Sylvain Ciavaldini & Antonio Gagliardi – Same, same but different à la galerie Porte-Avion
Truculence et autres élucubrations poétiques
Truculente exposition à la galerie Porte-avion, où Sylvain Ciavaldini et Antonio Gagliardi font expo commune. Same same but different porte bien son nom, puisque les univers de chacun des deux artistes se confondent sans jamais ne faire qu’un…
Truculent : l’adjectif s’applique aussi bien aux œuvres qu’à leur propos et aux artistes eux-mêmes. C’est en effet avec le sourire que l’on parcourt l’exposition des deux compères, qui ont en commun la dérision et l’humour. La vidéo de Sylvain Ciavaldini en est peut-être l’exemple le plus évident, mais les résidences de luxe pour Bernard Lhermitte d’Antonio Gagliardi, coquillages agrémentés de terrasses et baies vitrées, n’ont rien à lui envier…

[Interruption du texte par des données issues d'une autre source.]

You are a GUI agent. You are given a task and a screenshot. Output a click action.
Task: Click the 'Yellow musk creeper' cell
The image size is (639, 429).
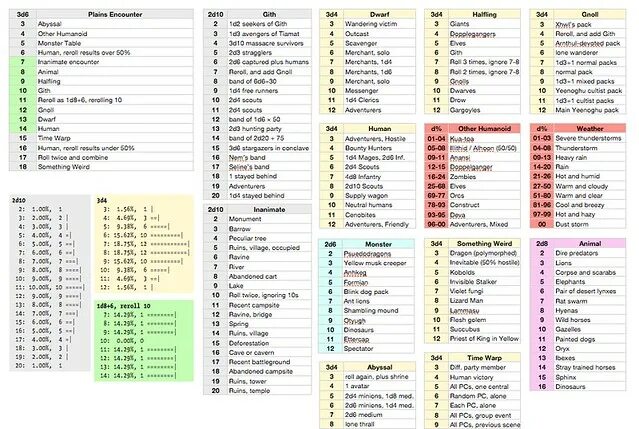[x=378, y=263]
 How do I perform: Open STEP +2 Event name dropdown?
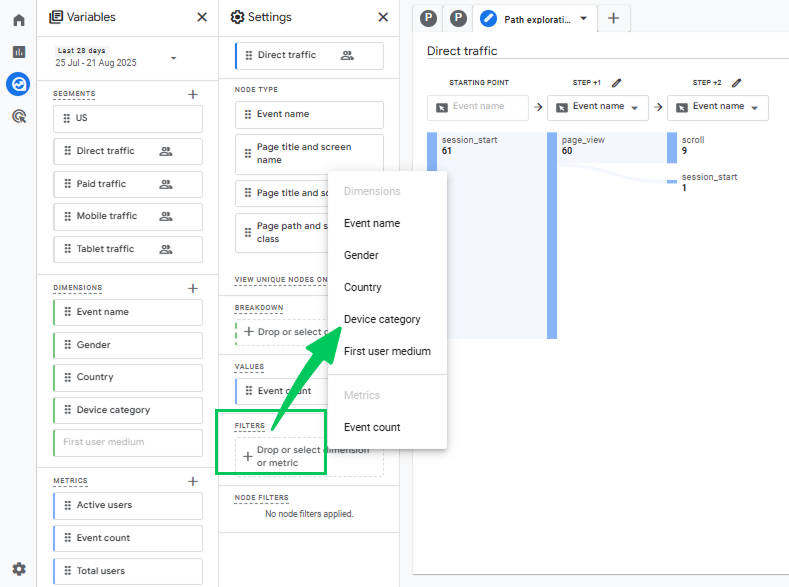pos(718,107)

Au-delà d’une lecture jouissive, d’une facture proche de la BD, du cinéma, de la pub, du recours à la calligraphie flower power et tout ce qu’elle évoque, au-delà de la légèreté qui se dégage de l’ensemble de l’exposition se trame quelque chose de peut-être plus subtil. Les sculptures d’Antonio Gagliardi, structures fragiles, aériennes et d’une poésie infinie, dont les marches montent et descendent pour ne mener nulle part et dont les portes s’ouvrent sur le vide, évoquent « un beau n’importe quoi », à l’image du monde dans lequel nous évoluons nous-mêmes. Ce labyrinthe de l’absurde aux dimensions improbables, sorte de représentation « sisyphienne » d’un aquabonisme affirmé, semble nous dire qu’il vaut mieux en rire…
Sylvain Ciavaldini et Antonio Gagliardi sont en fait deux faiseurs de « plaisantristes » (1), deux poètes surréalistes. Coutumier du titre évocateur, du jeu de mot et du barbarisme, Sylvain Ciavaldini sacrifie volontiers le sens à la forme. La série des « machines qui ne servent à rien » (comme disait Jean Tinguely), formes hésitantes entre la sculpture géométrique abstraite, et les engins savants aux mécanismes loufoques d’un professeur un peu dingue, tout comme les Tentatives de formalisation et les Métamorphoses, traitent d’une préoccupation commune à tout les sculptures : la transformation de la matière brute en une forme esthétique et évocatrice, la traduction d’une idée par une forme dans l’espace. Quant aux peintures et aux dessins, s’ils relèvent d’une pratique proche de l’écriture automatique, s’ils rappellent les couleurs et le foisonnement d’un Fabien Verschaere et les phylactères d’une Lily Van der Stokker, ils se résument — et c’est loin d’être réducteur — à une expérience rétinienne qui fait sens…
Céline Ghisleri
Sylvain Ciavaldini & Antonio Gagliardi – Same, same but different : jusqu’au 30/10 à la galerie Porte-Avion (96 boulevard de la Libération, 1er). Rens. www.galerieporteavion.org
Notes- Pour reprendre justement l’expression utilisée par Gainsbourg dans L’aquaboniste[↩]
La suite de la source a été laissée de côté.